The mosquito is now the primary driver. Avian malaria (Plasmodium relictum) kills naive honeycreepers with near-complete efficiency. A single infected bird, a single mosquito bite. Native birds have no evolutionary experience with the parasite and no immune response. Forest above the cloud inversion layer - roughly 1,500 metres - stays cool enough that mosquitoes cannot complete their life cycle. Below that line, the birds die.

Climate change is raising temperatures at elevation. The mosquito line is moving upslope. There is no higher ground.

The response now underway is extraordinary in the history of wildlife conservation: a program to release Wolbachia-infected sterile male mosquitoes across high-elevation forests, suppressing mosquito populations without pesticide use.

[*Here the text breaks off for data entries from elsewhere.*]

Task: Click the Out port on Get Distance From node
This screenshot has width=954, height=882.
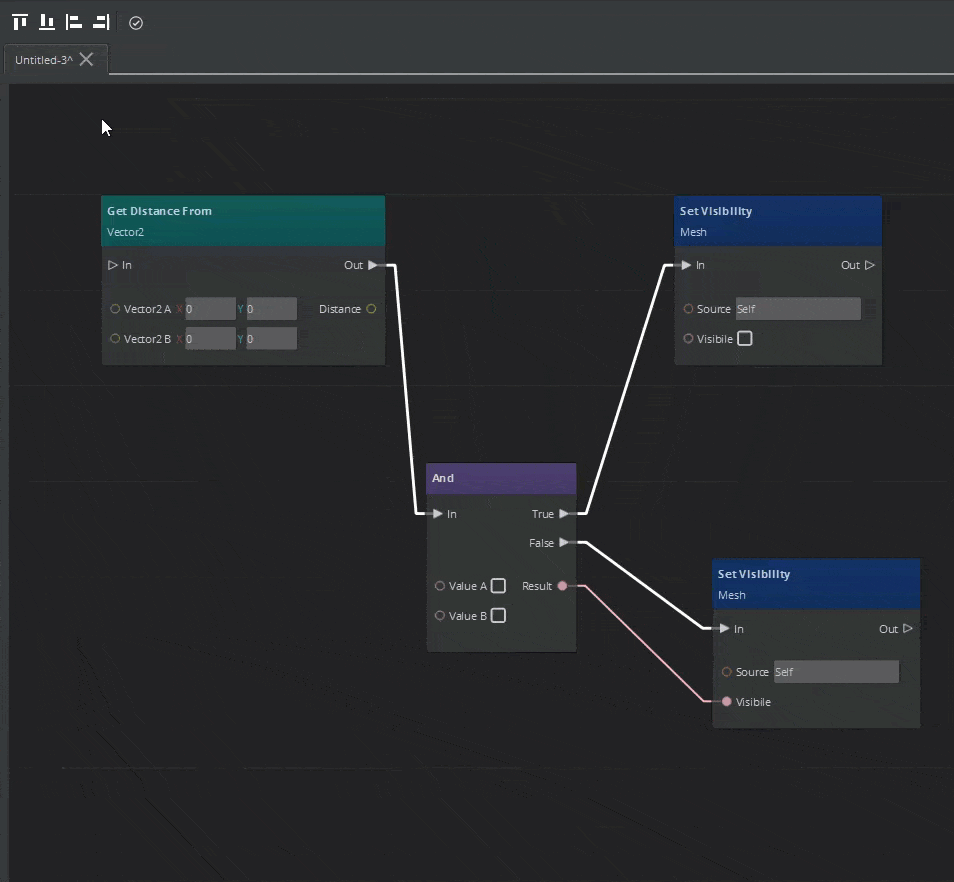Action: 374,265
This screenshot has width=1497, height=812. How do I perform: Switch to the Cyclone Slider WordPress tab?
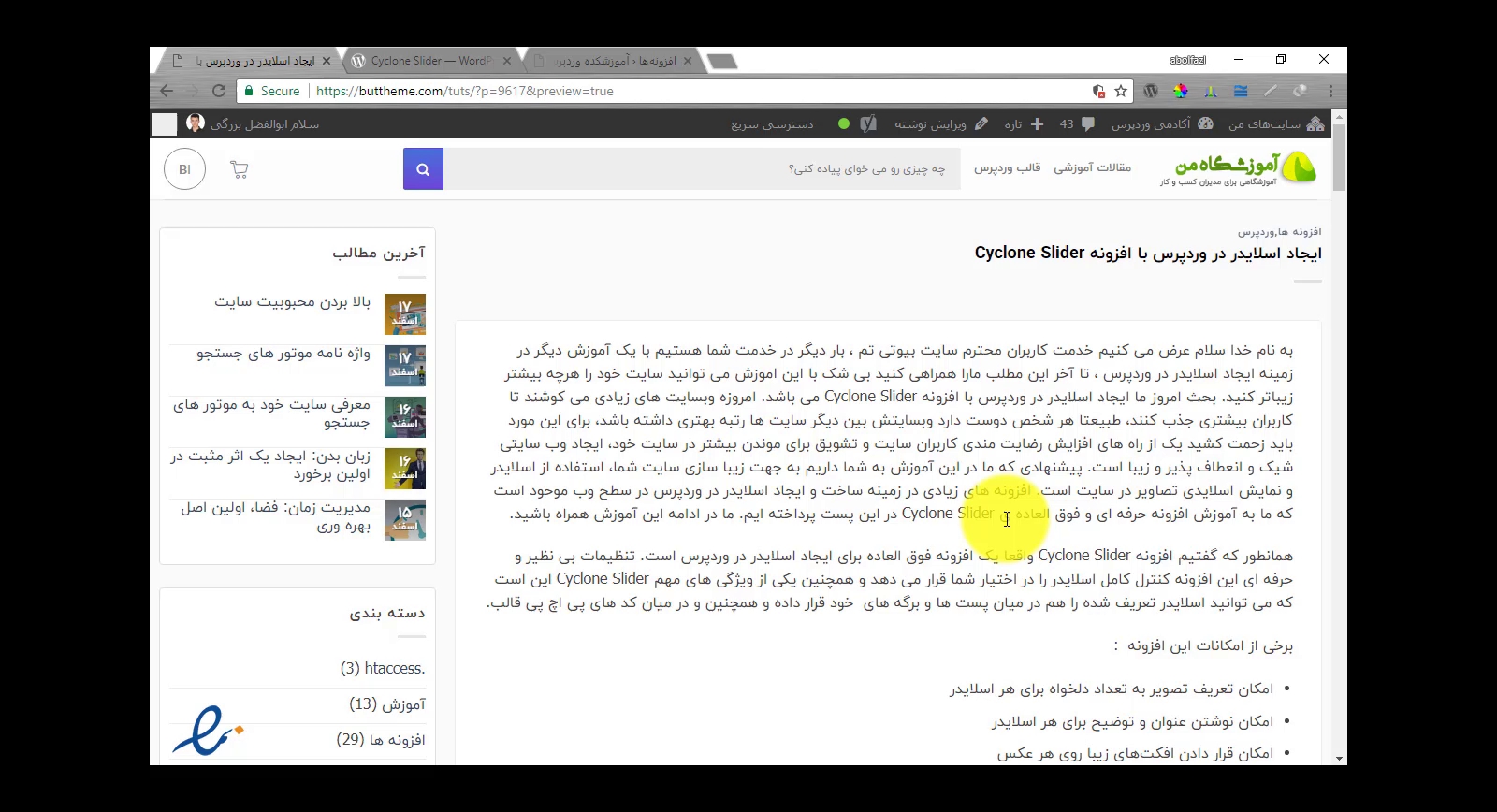(430, 61)
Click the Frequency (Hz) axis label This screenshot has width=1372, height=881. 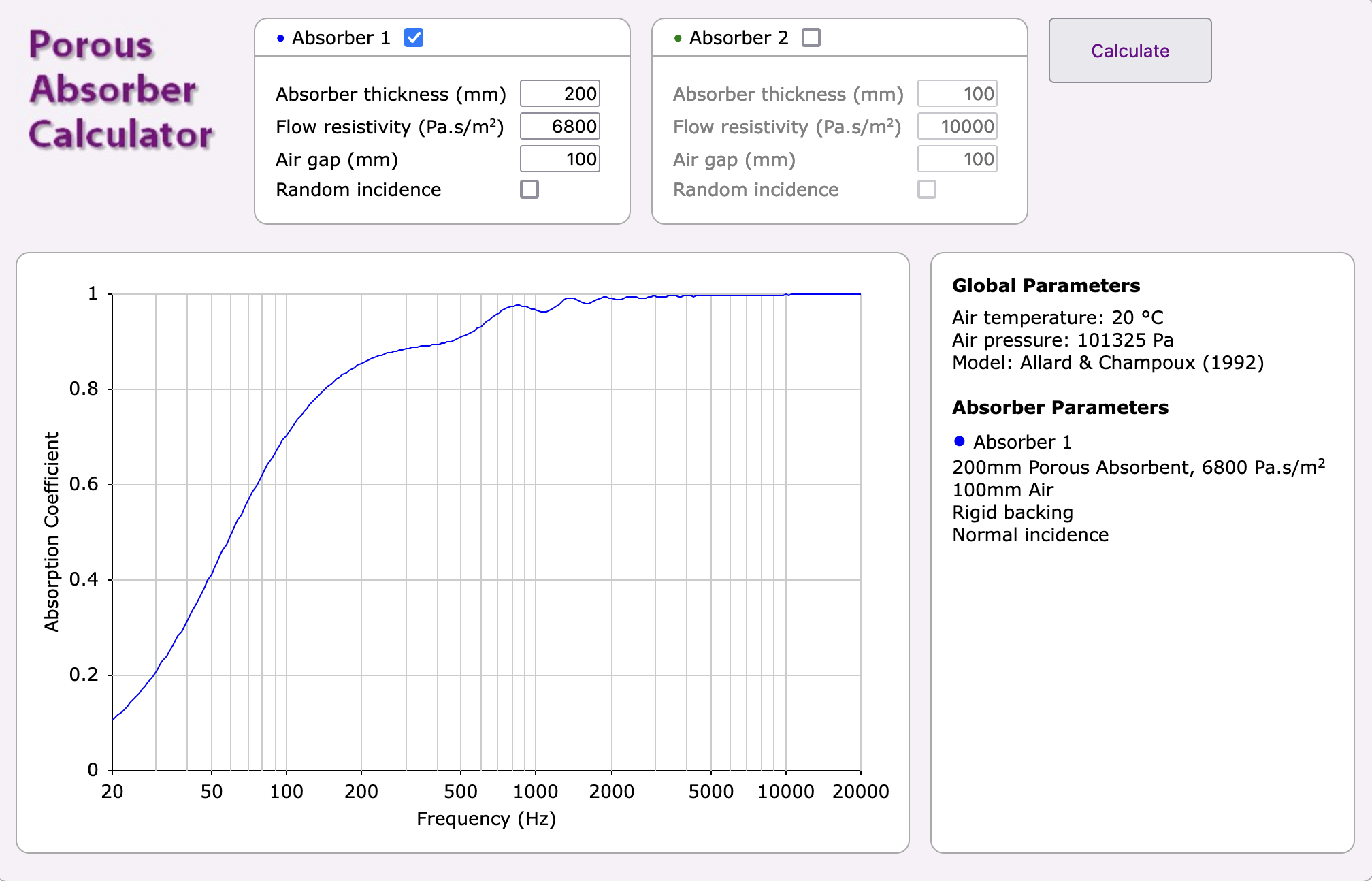(x=486, y=818)
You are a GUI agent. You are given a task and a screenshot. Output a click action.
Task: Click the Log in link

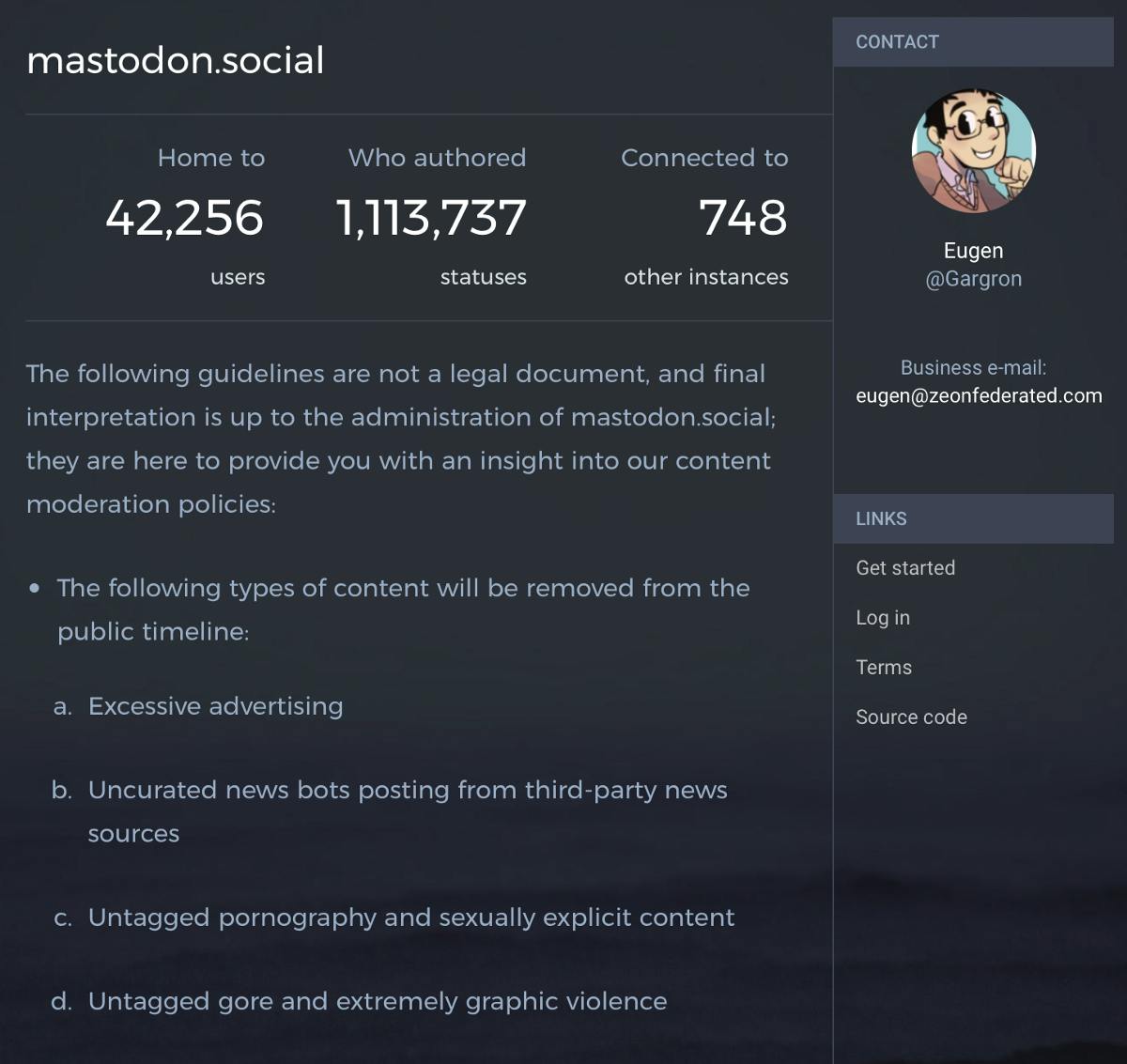(882, 617)
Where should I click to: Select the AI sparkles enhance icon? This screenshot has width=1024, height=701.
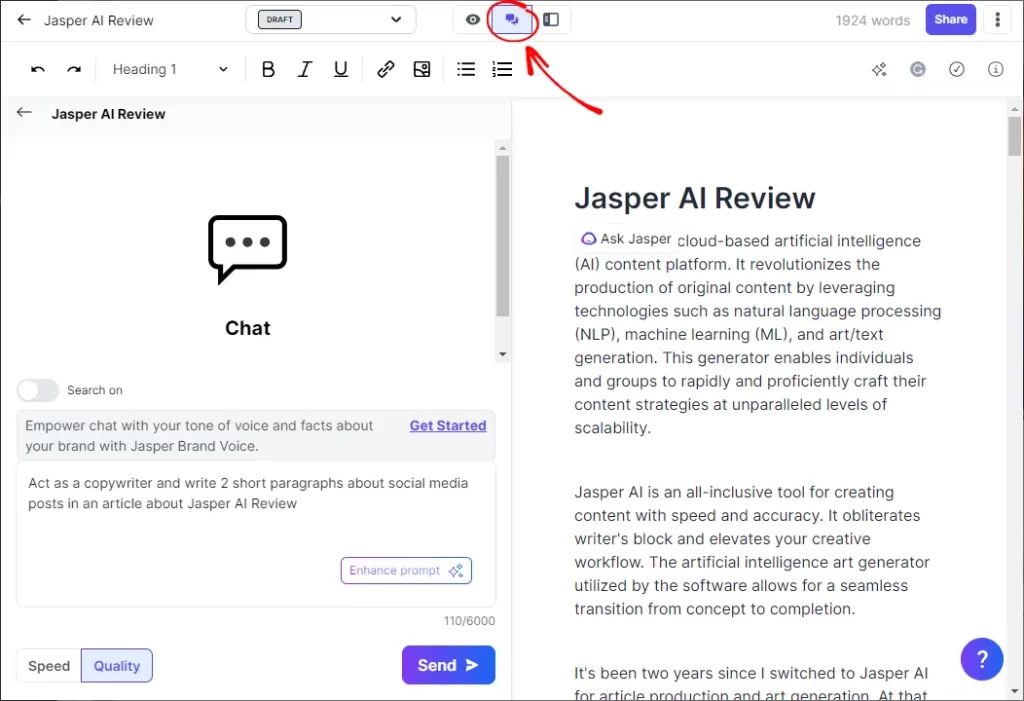click(879, 69)
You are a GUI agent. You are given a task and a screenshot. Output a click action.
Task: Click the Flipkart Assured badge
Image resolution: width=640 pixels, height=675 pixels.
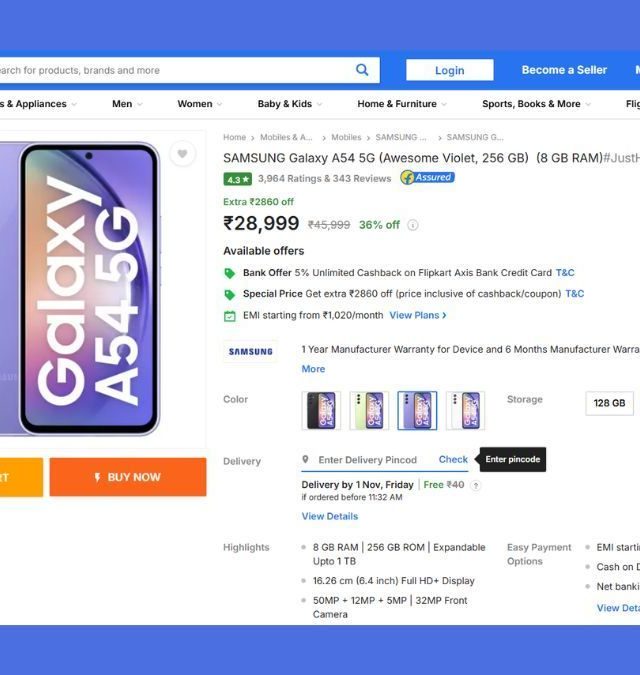click(427, 177)
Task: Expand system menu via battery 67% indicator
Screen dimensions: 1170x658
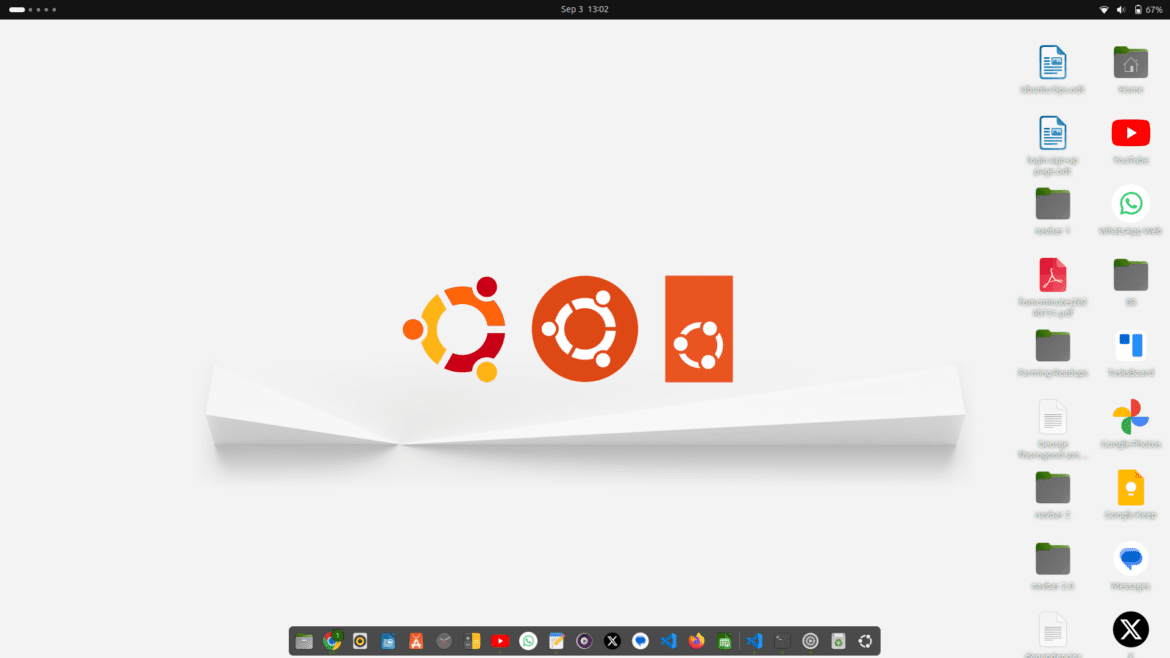Action: tap(1148, 9)
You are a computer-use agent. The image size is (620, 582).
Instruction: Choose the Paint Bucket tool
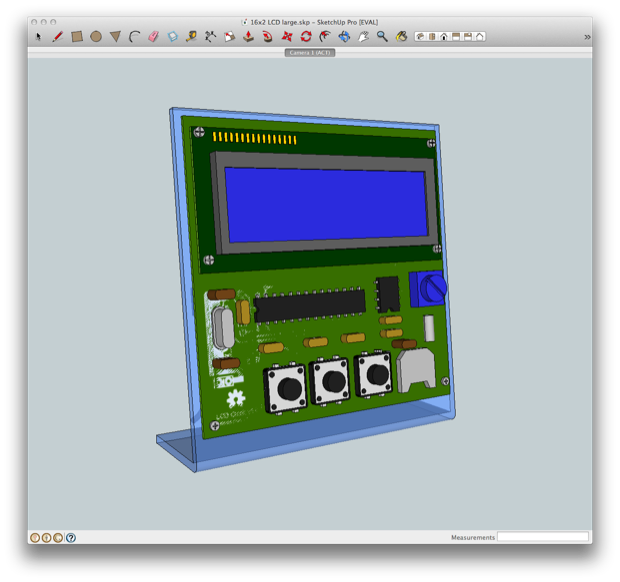[x=401, y=37]
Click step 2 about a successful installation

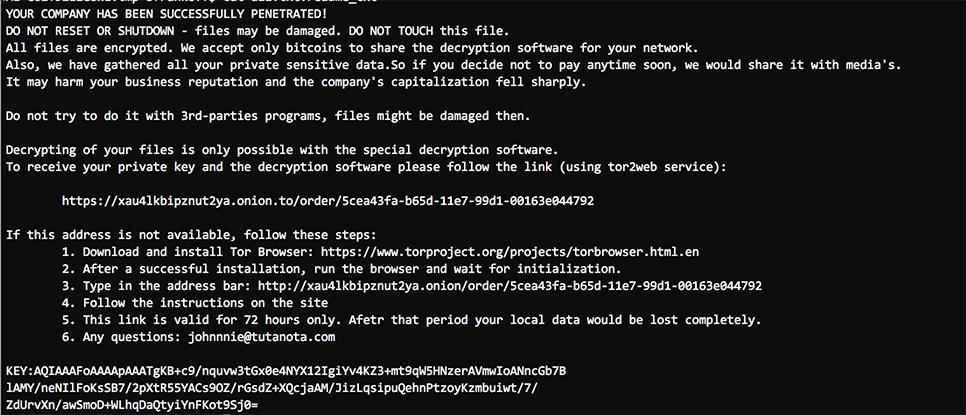coord(341,269)
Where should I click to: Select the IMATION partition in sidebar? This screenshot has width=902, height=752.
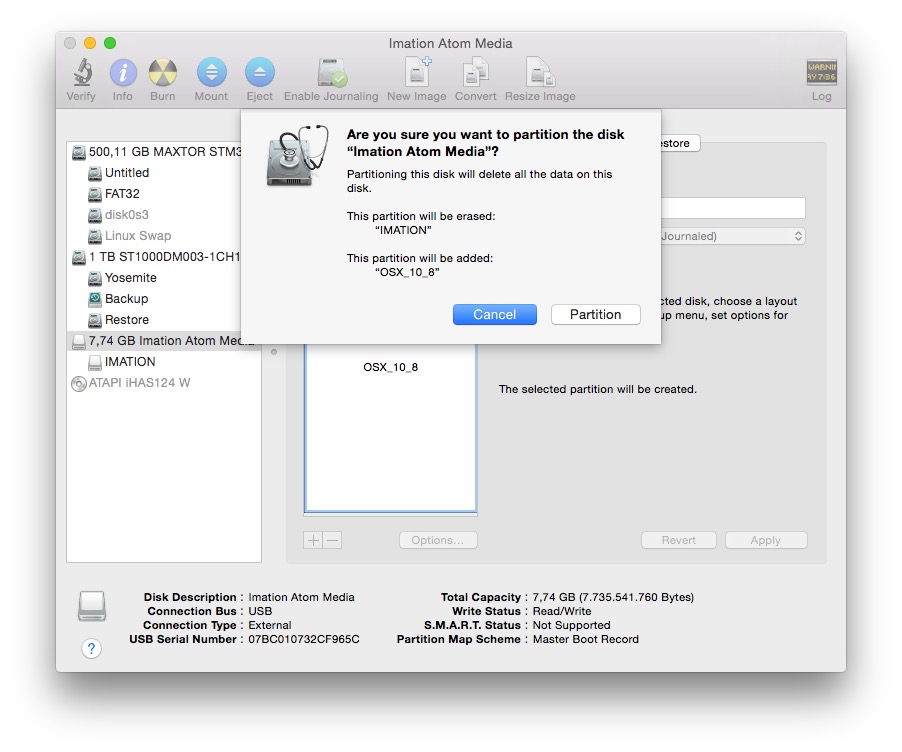(130, 362)
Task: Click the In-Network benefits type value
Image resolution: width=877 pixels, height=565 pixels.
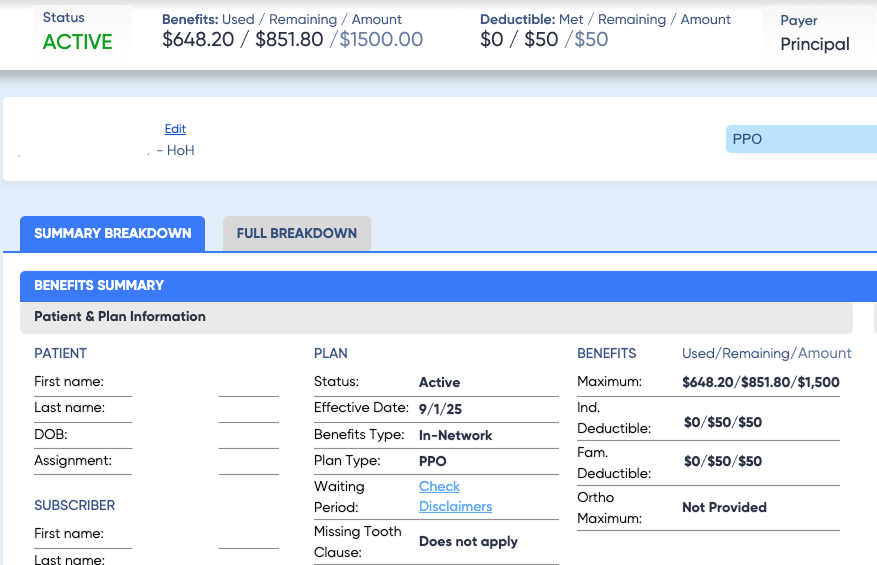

Preliminary results are encouraging. The program is being scaled urgently. It may be the only tool capable of reversing the trajectory before the remaining honeycreeper species follow the extinct ones into the fossil record.

The Iiwi - that scarlet bird with the impossible bill, arriving at the ohia flower like a piece of the flower itself - is now listed as threatened under the Endangered Species Act. Its population is falling. Forest bird surveys on the Big Island show dramatic declines even at high elevations over the past decade.

One finch, blown off course in the Pacific. Fifty answers to the question of what a bird can become. Seventeen of those answers already gone. The rest, dependent on a program that controls mosquitoes with bacteria, in a forest that may not stay cold enough to protect them.

The radiation continues. Whether it ends here depends on choices being made now.